LE PRÉFET. — Il y a des cas où le manque de raison est préférable à l’excès... D’ailleurs, c’est incidemment que j’ai parlé du tribunal... et je doute fort que jamais on y fourre son nez... Dieu lui-même protège cet endroit si réputé... Vous, Louka Loukitch, qui êtes inspecteur scolaire, vous devriez vous occuper de vos instituteurs. Ils sont évidemment très instruits, après avoir été élevés dans des collèges... mais j’avoue que leur tenue laisse à désirer... certes leur métier y est pour quelque chose... L’un d’eux, par exemple, le gros joufflu... impossible de me rappeler son nom... Jamais il ne commencera sa leçon sans faire une grimace... tenez... comme celle-là, (Il fait une grimace.) et sans tirer sa barbe après avoir passé la main sous sa cravate. Cela a peu d’importance devant ses élèves... peut-être même est-ce nécessaire ? je ne suis pas compétent... Mais pensez donc... S’il le fait devant un étranger... cela pourrait mal finir... le révizor ou un autre pourrait croire que cette attitude le vise...

LOUKA LOUKITCH. — Que voulez-vous que je fasse ? Je lui en ai déjà parlé ! Il y a quelques jours, le directeur entrait dans la classe... Si vous aviez vu la grimace ! Plus horrible que jamais ! Il l’a faite en toute simplicité... Mais c’est moi qui ai reçu les reproches : on incitait la jeunesse à trop de libertés !

LE PRÉFET. — Encore une remarque au sujet du professeur d’histoire. C’est une tête bourrée de connaissances... évidemment ! mais il explique les choses avec une chaleur... il va jusqu’à s’oublier !... Je l’ai entendu une fois... Tant qu’il parlait de l’Assyrie et de Babylone, passe encore !... Mais quand il arriva à Alexandre de Macédoine, vous n’avez pas idée... J’ai cru, je vous le jure, que le feu prenait à la maison... Il descendit de sa chaire, saisit une chaise, et vlan ! de toutes ses forces sur le parquet !... Pas de doute qu’Alexandre de Macédoine ait été un grand homme, mais pourquoi casser les chaises ?... Le fisc en souffre.
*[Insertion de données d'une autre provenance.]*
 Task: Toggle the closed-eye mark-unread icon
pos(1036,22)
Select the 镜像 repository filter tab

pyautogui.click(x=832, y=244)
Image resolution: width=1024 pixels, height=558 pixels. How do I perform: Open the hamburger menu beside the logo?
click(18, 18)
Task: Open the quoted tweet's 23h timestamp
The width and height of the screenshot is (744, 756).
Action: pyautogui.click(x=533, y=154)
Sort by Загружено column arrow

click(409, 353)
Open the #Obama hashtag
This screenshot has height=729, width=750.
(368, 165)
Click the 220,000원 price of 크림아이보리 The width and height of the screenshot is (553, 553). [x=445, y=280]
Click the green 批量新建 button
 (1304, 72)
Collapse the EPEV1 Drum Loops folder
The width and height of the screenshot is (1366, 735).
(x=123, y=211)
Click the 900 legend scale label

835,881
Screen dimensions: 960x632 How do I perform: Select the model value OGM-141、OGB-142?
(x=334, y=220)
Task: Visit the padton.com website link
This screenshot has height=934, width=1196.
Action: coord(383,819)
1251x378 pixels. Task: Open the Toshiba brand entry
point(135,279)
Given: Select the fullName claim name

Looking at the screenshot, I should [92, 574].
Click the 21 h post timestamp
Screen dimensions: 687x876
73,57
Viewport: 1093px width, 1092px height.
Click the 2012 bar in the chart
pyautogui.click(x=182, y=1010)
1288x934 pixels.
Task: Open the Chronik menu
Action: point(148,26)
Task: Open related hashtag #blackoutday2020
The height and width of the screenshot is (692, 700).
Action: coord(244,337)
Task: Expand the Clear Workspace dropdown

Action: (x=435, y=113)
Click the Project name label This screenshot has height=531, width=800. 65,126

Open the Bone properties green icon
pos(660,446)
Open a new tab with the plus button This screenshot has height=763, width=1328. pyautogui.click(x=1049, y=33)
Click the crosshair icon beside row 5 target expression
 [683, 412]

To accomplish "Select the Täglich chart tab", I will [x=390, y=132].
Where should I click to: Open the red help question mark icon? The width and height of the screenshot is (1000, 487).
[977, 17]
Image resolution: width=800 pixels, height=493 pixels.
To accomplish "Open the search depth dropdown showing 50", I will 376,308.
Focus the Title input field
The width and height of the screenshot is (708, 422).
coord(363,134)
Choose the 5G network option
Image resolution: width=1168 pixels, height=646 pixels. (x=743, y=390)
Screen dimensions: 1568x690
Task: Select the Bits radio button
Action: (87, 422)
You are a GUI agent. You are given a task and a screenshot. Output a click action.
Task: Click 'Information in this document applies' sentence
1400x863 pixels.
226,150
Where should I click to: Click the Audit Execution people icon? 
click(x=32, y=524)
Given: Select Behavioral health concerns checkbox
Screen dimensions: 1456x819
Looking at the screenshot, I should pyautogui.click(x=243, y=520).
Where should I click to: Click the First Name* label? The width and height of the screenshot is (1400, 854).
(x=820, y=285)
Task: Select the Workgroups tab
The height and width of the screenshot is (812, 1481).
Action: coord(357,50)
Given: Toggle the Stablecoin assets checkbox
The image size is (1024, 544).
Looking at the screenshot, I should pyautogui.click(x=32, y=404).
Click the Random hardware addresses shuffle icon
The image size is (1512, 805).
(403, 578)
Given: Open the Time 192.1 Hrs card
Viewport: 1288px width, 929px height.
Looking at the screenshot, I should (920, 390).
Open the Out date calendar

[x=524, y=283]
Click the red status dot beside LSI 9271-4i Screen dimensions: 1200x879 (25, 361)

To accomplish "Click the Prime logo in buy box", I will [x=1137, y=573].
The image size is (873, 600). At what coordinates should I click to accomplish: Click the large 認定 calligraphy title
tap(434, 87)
LOUKA LOUKITCH. — Il est vif, c’est incontestable. Je lui en ai fait la remarque, plusieurs fois... Lui me répond : « Que voulez-vous, moi je sacrifierais ma vie pour la science ! »

LE PRÉFET. — Oui, telle est l’insondable loi du destin : un homme intelligent doit toujours être un ivrogne ou un grimacier capable de mettre en fuite tous les saints du paradis...

LOUKA LOUKITCH. — Que Dieu épargne à l’homme de servir la cause de la science !... Tout est à craindre, chacun veut avoir raison et prouver à toutes forces qu’il en sait davantage...

LE PRÉFET. — Tout cela ne serait rien... mais voilà ! cet incognito maudit... À l’heure où on s’y attend le moins : « Eh ! vous êtes là, mes bijoux... Bien... je voudrais voir le juge. — Liapkine-Tiapkine. — Que Liapkine-Tiapkine vienne... Et qui est le surveillant des œuvres de bienfaisance ? — Zemlianika. — Qu’il vienne donc ce Zemlianika... » Voilà ce qui est terrible !

SCÈNE II

LES MÊMES ET LE DIRECTEUR DES POSTES

LE DIRECTEUR DES POSTES. — Veuillez me dire, messieurs, quel est ce fonctionnaire qui arrive ?

LE PRÉFET. — Vous l’ignorez donc ?

LE DIRECTEUR DES POSTES. — Piotr Ivanovitch Bobtchineski me l’a appris... Je viens de le voir à mon bureau.

LE PRÉFET. — Eh bien ? Qu’en pensez-vous ?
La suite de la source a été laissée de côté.